- **Required task**: Copy every one of the following records word for word, keeping each line unchanged.

- **Dataset rows**:
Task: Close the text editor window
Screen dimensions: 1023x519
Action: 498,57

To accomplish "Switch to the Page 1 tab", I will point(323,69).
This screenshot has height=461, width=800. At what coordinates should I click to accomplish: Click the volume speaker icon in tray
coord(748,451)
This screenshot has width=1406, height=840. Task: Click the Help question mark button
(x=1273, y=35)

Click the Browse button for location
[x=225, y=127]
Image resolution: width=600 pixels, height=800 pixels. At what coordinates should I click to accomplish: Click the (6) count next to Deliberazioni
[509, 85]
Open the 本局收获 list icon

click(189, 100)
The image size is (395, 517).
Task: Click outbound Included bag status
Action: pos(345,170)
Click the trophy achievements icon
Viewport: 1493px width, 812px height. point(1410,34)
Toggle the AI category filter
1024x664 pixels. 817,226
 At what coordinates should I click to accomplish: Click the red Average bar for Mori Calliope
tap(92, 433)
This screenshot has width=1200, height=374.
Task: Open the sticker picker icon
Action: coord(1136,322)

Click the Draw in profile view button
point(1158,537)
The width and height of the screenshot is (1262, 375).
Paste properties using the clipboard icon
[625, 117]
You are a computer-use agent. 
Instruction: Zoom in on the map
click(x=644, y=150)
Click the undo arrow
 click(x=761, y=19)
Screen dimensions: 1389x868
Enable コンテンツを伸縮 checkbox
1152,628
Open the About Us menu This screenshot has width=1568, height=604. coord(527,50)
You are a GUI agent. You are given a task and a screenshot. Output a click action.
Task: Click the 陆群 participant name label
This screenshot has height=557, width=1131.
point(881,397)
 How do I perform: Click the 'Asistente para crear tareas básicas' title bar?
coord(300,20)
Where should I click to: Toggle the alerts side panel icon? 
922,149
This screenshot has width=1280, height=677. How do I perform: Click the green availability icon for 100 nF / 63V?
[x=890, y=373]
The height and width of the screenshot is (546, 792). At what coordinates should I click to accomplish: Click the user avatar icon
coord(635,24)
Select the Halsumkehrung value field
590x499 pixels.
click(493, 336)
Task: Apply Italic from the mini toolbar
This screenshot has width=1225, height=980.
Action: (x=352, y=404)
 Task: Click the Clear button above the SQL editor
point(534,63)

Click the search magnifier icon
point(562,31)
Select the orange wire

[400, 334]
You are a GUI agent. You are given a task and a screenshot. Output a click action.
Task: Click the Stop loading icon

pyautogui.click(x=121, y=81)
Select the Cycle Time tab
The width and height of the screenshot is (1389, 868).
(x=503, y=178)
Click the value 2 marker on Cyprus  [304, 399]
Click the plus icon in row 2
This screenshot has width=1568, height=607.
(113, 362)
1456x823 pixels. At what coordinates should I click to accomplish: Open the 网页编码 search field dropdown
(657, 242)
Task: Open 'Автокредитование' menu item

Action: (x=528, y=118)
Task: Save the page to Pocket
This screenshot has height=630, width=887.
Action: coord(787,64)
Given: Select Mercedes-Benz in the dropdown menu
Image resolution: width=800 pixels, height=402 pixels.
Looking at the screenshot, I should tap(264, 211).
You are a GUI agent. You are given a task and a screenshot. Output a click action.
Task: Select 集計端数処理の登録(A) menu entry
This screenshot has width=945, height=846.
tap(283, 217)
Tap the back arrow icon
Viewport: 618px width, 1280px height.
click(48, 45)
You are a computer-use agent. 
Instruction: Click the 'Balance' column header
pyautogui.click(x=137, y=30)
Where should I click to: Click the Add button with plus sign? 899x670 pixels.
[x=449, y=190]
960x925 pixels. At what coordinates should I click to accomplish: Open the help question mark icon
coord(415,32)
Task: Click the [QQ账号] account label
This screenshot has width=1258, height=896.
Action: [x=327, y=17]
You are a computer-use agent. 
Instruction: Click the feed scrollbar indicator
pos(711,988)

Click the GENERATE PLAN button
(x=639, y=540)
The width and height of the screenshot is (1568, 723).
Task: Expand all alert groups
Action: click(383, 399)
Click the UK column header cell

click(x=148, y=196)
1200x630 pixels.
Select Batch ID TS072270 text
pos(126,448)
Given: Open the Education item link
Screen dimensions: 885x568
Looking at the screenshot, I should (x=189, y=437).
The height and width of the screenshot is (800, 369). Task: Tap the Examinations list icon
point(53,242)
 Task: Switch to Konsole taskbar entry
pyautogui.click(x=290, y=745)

- **Finished exercise**:
Task: Close the text editor window
Screen dimensions: 1023x519
Action: 498,57

To accomplish "Switch to the Page 1 tab", I will point(323,69).
This screenshot has height=461, width=800. At what coordinates should I click to accomplish: Click the volume speaker icon in tray
coord(748,451)
This screenshot has width=1406, height=840. Task: Click the Help question mark button
(x=1273, y=35)

Click the Browse button for location
[x=225, y=127]
Image resolution: width=600 pixels, height=800 pixels. At what coordinates should I click to accomplish: Click the (6) count next to Deliberazioni
[509, 85]
Open the 本局收获 list icon

click(189, 100)
The image size is (395, 517).
Task: Click outbound Included bag status
Action: pos(345,170)
Click the trophy achievements icon
Viewport: 1493px width, 812px height. point(1410,34)
Toggle the AI category filter
1024x664 pixels. 817,226
 At what coordinates should I click to accomplish: Click the red Average bar for Mori Calliope
tap(92, 433)
This screenshot has width=1200, height=374.
Task: Open the sticker picker icon
Action: coord(1136,322)

Click the Draw in profile view button
point(1158,537)
The width and height of the screenshot is (1262, 375).
Paste properties using the clipboard icon
[625, 117]
You are a computer-use agent. 
Instruction: Zoom in on the map
click(x=644, y=150)
Click the undo arrow
 click(x=761, y=19)
Screen dimensions: 1389x868
Enable コンテンツを伸縮 checkbox
1152,628
Open the About Us menu This screenshot has width=1568, height=604. coord(527,50)
You are a GUI agent. You are given a task and a screenshot. Output a click action.
Task: Click the 陆群 participant name label
This screenshot has height=557, width=1131.
point(881,397)
 How do I perform: Click the 'Asistente para crear tareas básicas' title bar?
coord(300,20)
Where should I click to: Toggle the alerts side panel icon? 
922,149
This screenshot has width=1280, height=677. How do I perform: Click the green availability icon for 100 nF / 63V?
[x=890, y=373]
The height and width of the screenshot is (546, 792). At what coordinates should I click to accomplish: Click the user avatar icon
coord(635,24)
Select the Halsumkehrung value field
590x499 pixels.
click(493, 336)
Task: Apply Italic from the mini toolbar
This screenshot has width=1225, height=980.
Action: (x=352, y=404)
 Task: Click the Clear button above the SQL editor
point(534,63)

Click the search magnifier icon
point(562,31)
Select the orange wire

[400, 334]
You are a GUI agent. You are given a task and a screenshot. Output a click action.
Task: Click the Stop loading icon

pyautogui.click(x=121, y=81)
Select the Cycle Time tab
The width and height of the screenshot is (1389, 868).
(x=503, y=178)
Click the value 2 marker on Cyprus  [304, 399]
Click the plus icon in row 2
This screenshot has width=1568, height=607.
(113, 362)
1456x823 pixels. At what coordinates should I click to accomplish: Open the 网页编码 search field dropdown
(657, 242)
Task: Open 'Автокредитование' menu item

Action: (x=528, y=118)
Task: Save the page to Pocket
This screenshot has height=630, width=887.
Action: coord(787,64)
Given: Select Mercedes-Benz in the dropdown menu
Image resolution: width=800 pixels, height=402 pixels.
Looking at the screenshot, I should tap(264, 211).
You are a GUI agent. You are given a task and a screenshot. Output a click action.
Task: Select 集計端数処理の登録(A) menu entry
This screenshot has width=945, height=846.
tap(283, 217)
Tap the back arrow icon
Viewport: 618px width, 1280px height.
click(48, 45)
You are a computer-use agent. 
Instruction: Click the 'Balance' column header
pyautogui.click(x=137, y=30)
Where should I click to: Click the Add button with plus sign? 899x670 pixels.
[x=449, y=190]
960x925 pixels. At what coordinates should I click to accomplish: Open the help question mark icon
coord(415,32)
Task: Click the [QQ账号] account label
This screenshot has width=1258, height=896.
Action: [x=327, y=17]
You are a computer-use agent. 
Instruction: Click the feed scrollbar indicator
pos(711,988)

Click the GENERATE PLAN button
(x=639, y=540)
The width and height of the screenshot is (1568, 723).
Task: Expand all alert groups
Action: click(383, 399)
Click the UK column header cell

click(x=148, y=196)
1200x630 pixels.
Select Batch ID TS072270 text
pos(126,448)
Given: Open the Education item link
Screen dimensions: 885x568
Looking at the screenshot, I should (x=189, y=437).
The height and width of the screenshot is (800, 369). Task: Tap the Examinations list icon
point(53,242)
 Task: Switch to Konsole taskbar entry
pyautogui.click(x=290, y=745)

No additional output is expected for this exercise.